Saturday, December 03, 2005

Politics: T(s)ANSTAAFL.

"To call something public is to define it as dirty, insufficient, and hazardous. The ultimate paradigm of social spending is the public restroom." P.J. O'Rourke


Via Les Jones, we learned that the lagoon of New Orleans will be the first sub-aquatic municipality with taxpayer-supported WiFi internet acess.

Wait, wasn't I supposed to say "Free"?

*sigh*

I wish people would stop using that word. There still ain't no such thing as a free lunch. You can, however, sell crappy, insufficient service to anybody if you:
1) Tell them it's free.
2) Steal small amounts of money from them here & there to pay for it.
3) Loot their neighbors to make up for any funding shortfalls, whether the neighbors use the service or not.

The vast majority of Americans seem to tolerate, for instance, substandard educations for their children, because they don't get presented with a bill every month showing, in all its itemized glory, how much they're being fleeced to send junior off to William Golding Memorial Junior High School every morning. Instead, they cough up a few extra pennies for their Big Gulp at the Stop & Rob, fork over a few dollars on the rent they pay the county for their land every year, and generally get filched left and right without really noticing it, all the while moping that they wish they could get Piggy into a good private school, but just can't afford it.

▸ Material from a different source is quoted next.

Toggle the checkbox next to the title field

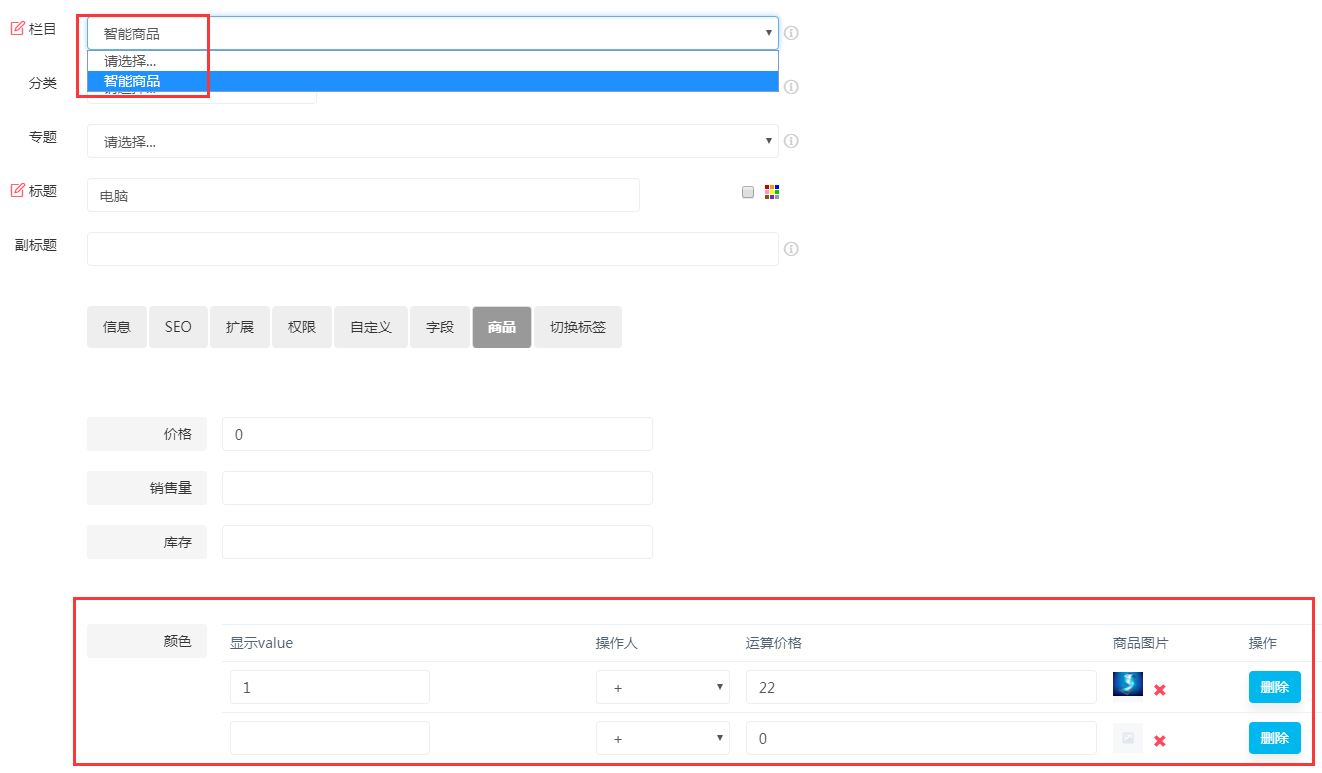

The only thing worse than being overcharged for something, of course, is being overcharged for nothing, which is how costs get held down in this system. Piggy's folks don't have to pay too much to have some sense knocked into their kid's head because, hey, I'm helping to pay for it too. Whether I like it or not. Which I don't, in case you hadn't figured it out.

Now you and I and everybody else, thanks to the miracle of federal relief dollars, will get to provide New Orleans with a WiFi network which will, no doubt, be every bit as efficiently run as William Golding Memorial Junior High School as soon as the shiny wears off and it's just another public service. Ah, well, they may be able to make me pay for it, but at least they can't make me use it.

3 comments:

Anonymous said...

There's two problems with taxes: they reduce my available resources and they give bad people more funds to do mischief with, such as buy goons to enforce more of their redistribution and behavior control schemes.

Anonymous said...

"Willim Golding Memorial Junior High School." Heh. Nice touch. And the rest is spot-on, too.

Anonymous said...

I'm agnostic on whether municipal wi-fi is a good idea. It's really going to depend on how it's implemented.

In New Orleans' case, I think it's a good idea during the rebuilding phase. Most of the city's Internet infrastructure is down, and wireless is the quickest way to get it back.

I think having the city run the Internet service is a bad idea generally. Most cities that are doing municipal wi-fi (San Francisco, Sacramento, Philadelphia) are taking bigs and letting a private company run it with government oversight. That's a better model overall, but I can see why New Orleans didn't want to spend the time on a bid process right now.